*STATED TASK A*
In the listing that follows, express the lines from the one with "This screenshot has width=1568, height=744." up to and including the one with "Open the Les Blancs production thumbnail" as a JSON list of strings, one string per line, skipping blank lines.

*GIVEN PASSAGE*
===============
Be interested to hear some of the riders views as they are the ones who are affected.


----------



## Sixteen Hands (9 September 2012)

WandaMare said:



			Be interested to hear some of the riders views as they are the ones who are affected.
		
Click to expand...

Absolutely!  They're the ones affected.


----------



## armchair_rider (9 September 2012)

I voted yes. I do feel for the people who have well behaved dogs but I don't think that outweighs the problems/risks posed by out of control dogs. And I can't help thinking that people would quite likely have a better day if they weren't constantly worrying about their dog being hydrated/fed/too hot/over-excited. It would be nice if problem dogs could be effectively policed but if that was possible it would probably have been done by now.


----------



## lagartijamick (9 September 2012)

I voted yes to ban dogs at major events.
I was at Blenheim when the dog got loose. The loose dog clearly had an effect on the horse and rider, and likely contributed to the run out. Felt so sorry for them. 
There had been a dog loose earlier in the day by the water as well, along with requests from the announcers to keep dogs under control.

I hope the owner of the loose dog did as the announcer suggested and donated a large sum of money to an animal walfare charity.


----------



## Alec Swan (9 September 2012)

How interesting,  now that we've stopped tripping over ourselves,  and our thoughts,  there's a clear leaning towards dogs being banned.  Rightly so,  in my view.  I care about my dog's well being,  and would never inflict such events upon them.

Alec.


----------



## Highlands (9 September 2012)
===============
*THE RECORDS*

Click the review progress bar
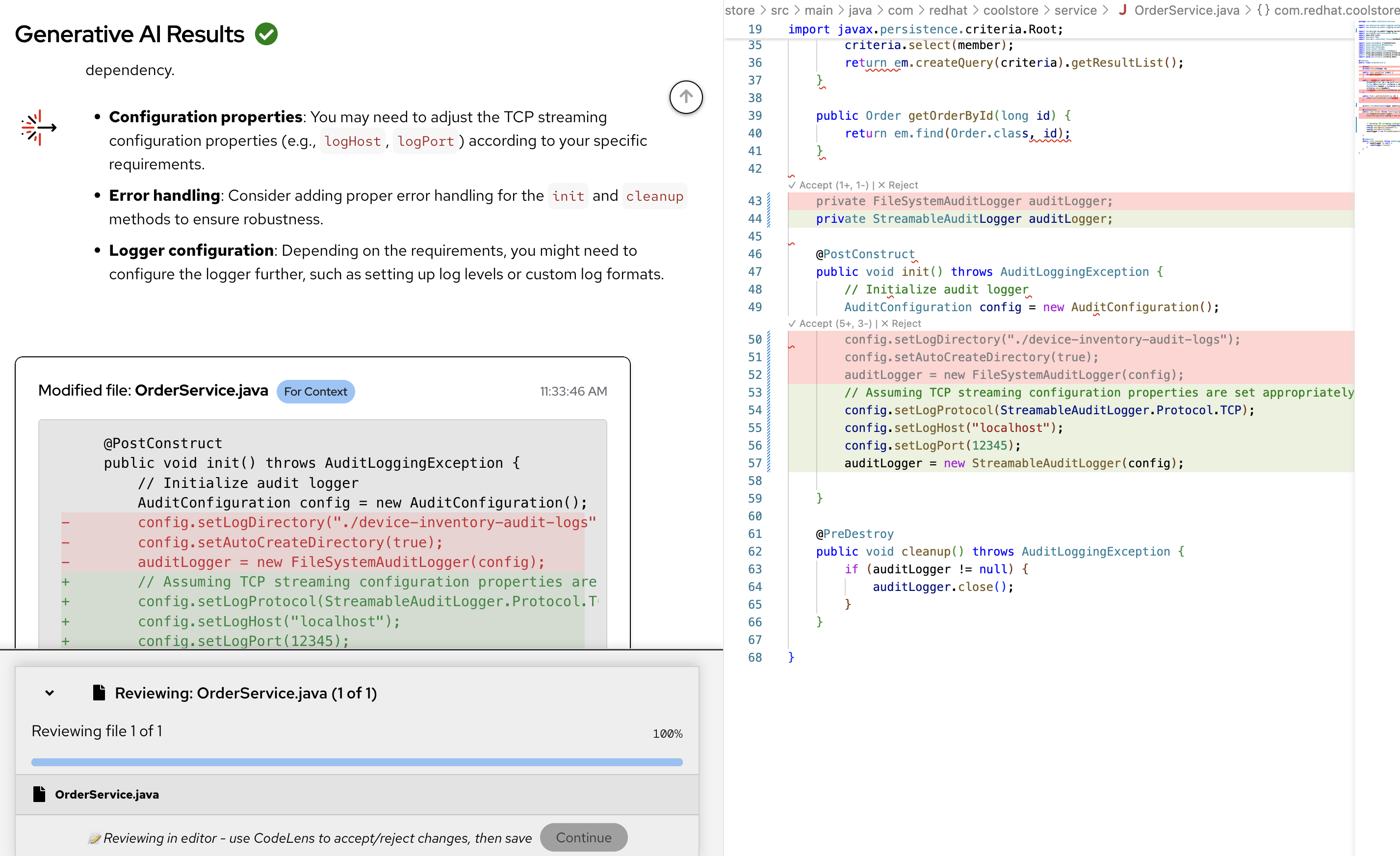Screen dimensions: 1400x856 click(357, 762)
===============
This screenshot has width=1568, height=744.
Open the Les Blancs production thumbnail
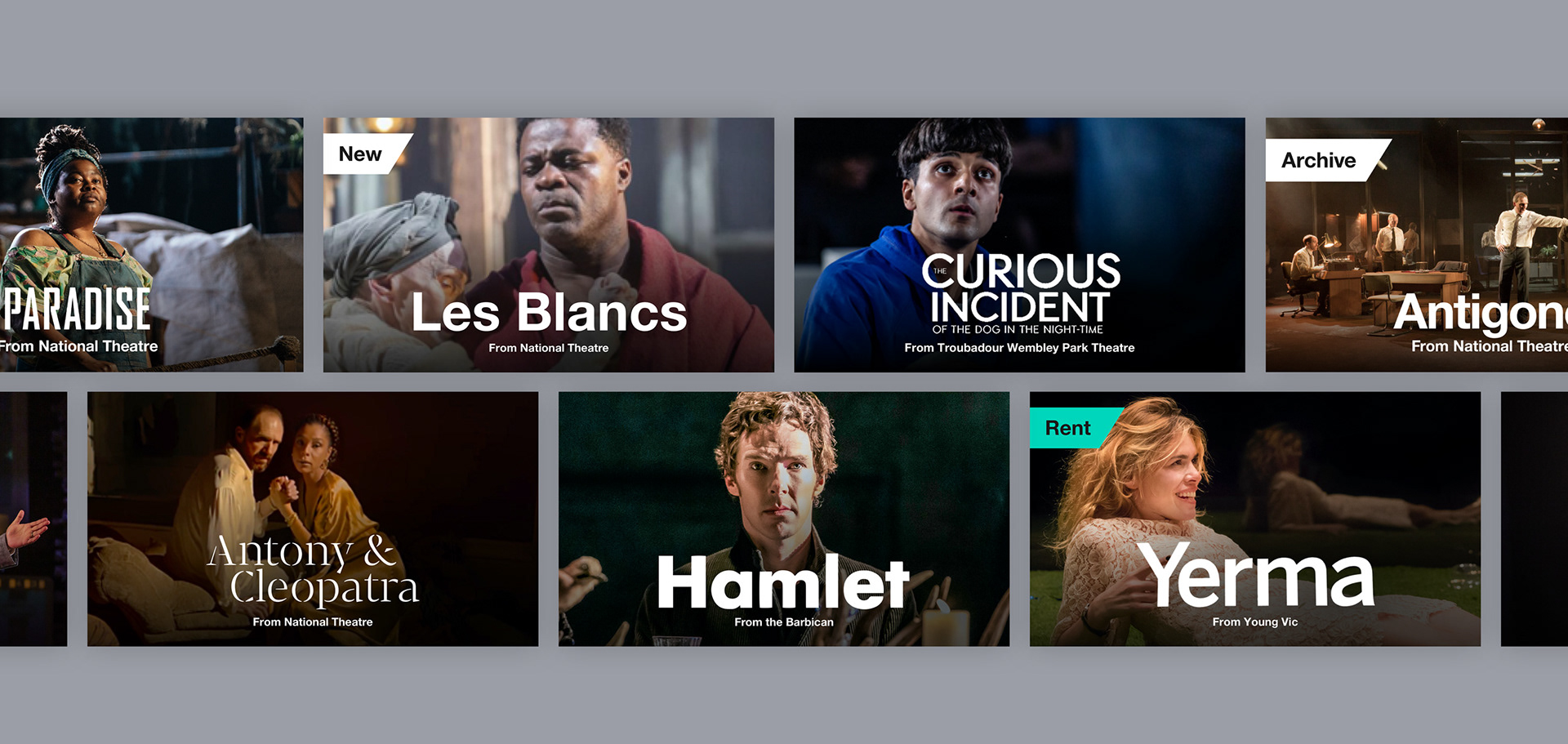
===============
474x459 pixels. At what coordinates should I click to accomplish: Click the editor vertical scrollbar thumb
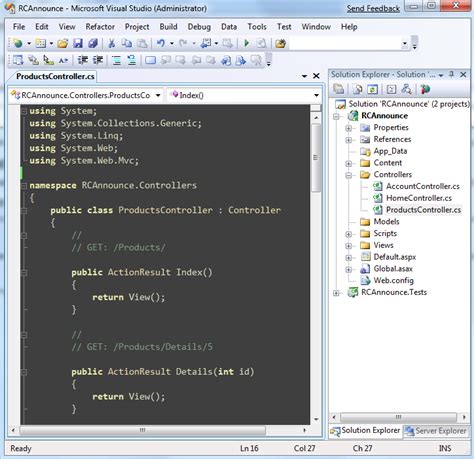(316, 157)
===============
*STATED TASK B*
Write out the dog-ban thread again from "## Alec Swan" up to and including "events upon them.", with "banned" changed to "prohibited".

*OUTPUT A*
[
  "This screenshot has width=1568, height=744.",
  "Open the Les Blancs production thumbnail"
]

*OUTPUT B*
## Alec Swan (9 September 2012)

How interesting,  now that we've stopped tripping over ourselves,  and our thoughts,  there's a clear leaning towards dogs being prohibited.  Rightly so,  in my view.  I care about my dog's well being,  and would never inflict such events upon them.